The COVID-19 pandemic has demonstrated the need to develop tools to predict spillover events. At the cellular and molecular level, three key steps, which are yet to be fully understood, are required for a spillover event: the evasion of the host’s immune system by the virus⁴, the infection of the cell by the virus^{23, 24} and the replication of the virus in the new host cell^{4, 23}. In coronaviruses, the infection event is mediated by the binding of the viral spike (S) protein to the host receptor^{23, 24}. The vast abundance of recently collected S protein data opens the way for machine learning (ML) methods that will help accelerate the pace of discovery of virus candidates for spillover events.
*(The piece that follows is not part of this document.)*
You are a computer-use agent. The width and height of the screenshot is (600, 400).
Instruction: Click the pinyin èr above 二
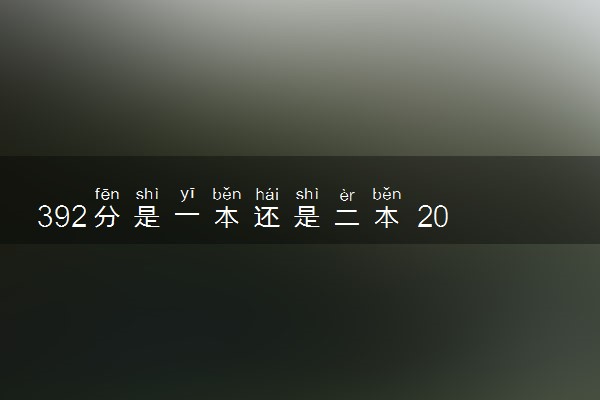coord(347,195)
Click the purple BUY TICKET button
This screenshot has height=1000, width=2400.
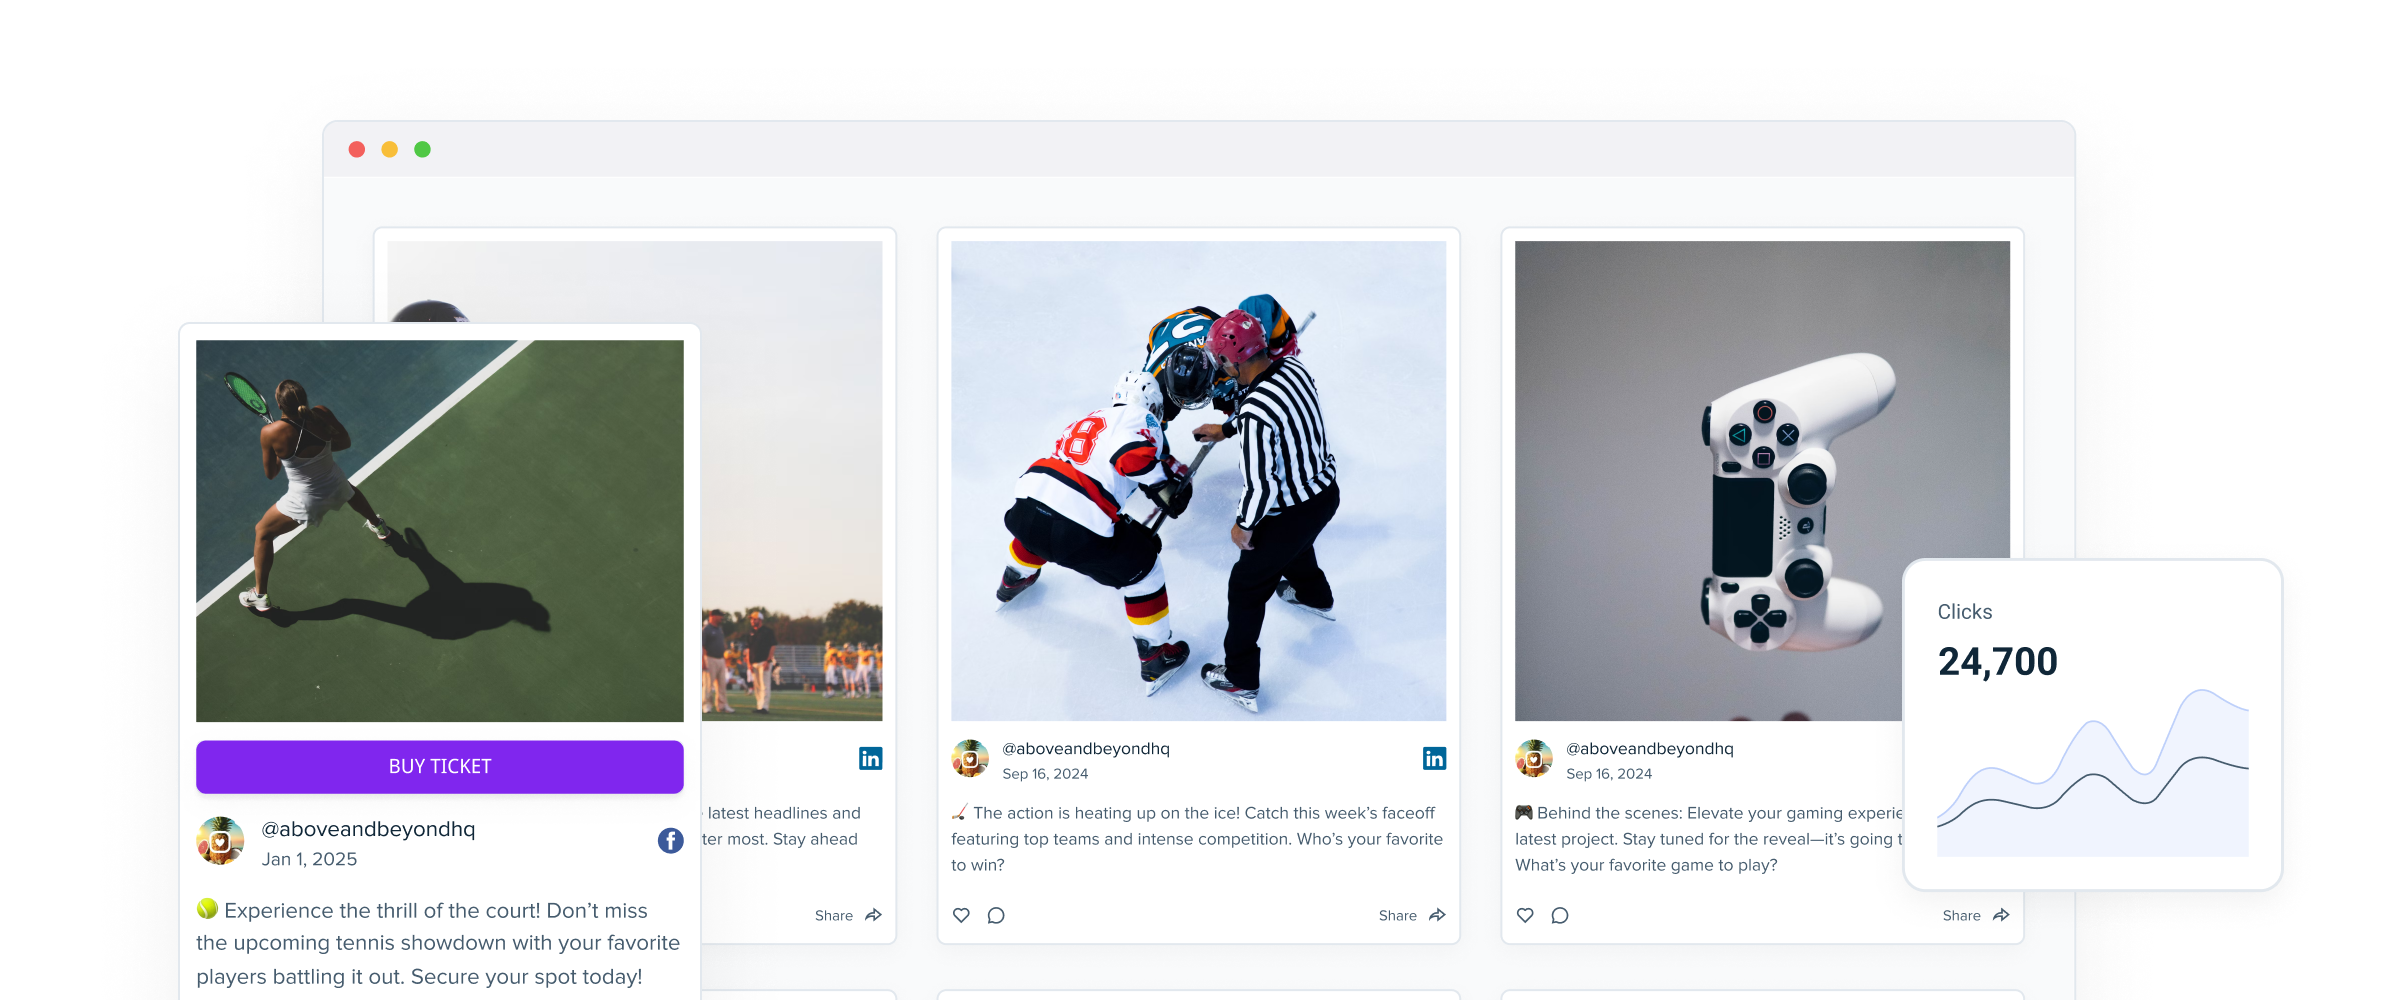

Here, we propose a new machine learning approach to predict the binding of alpha and beta coronaviruses to a human receptor. We call this model the human-Binding Potential (h-BiP). As an alignment-free approach, h-BiP overcomes limitations associated with multiple sequence alignment (msa) methods, such as the lack of robustness against genomic rearrangements or low computational efficiency (O(nm) for msa)¹⁹. While most alignment-free approaches rely on k-mer counts, which disregards their relative position in the genome¹⁴, h-BiP uses a neural network to create k-mer embeddings through a context window. These embeddings encode information about their neighboring k-mers in the sequence, and the resultant classifier is highly accurate.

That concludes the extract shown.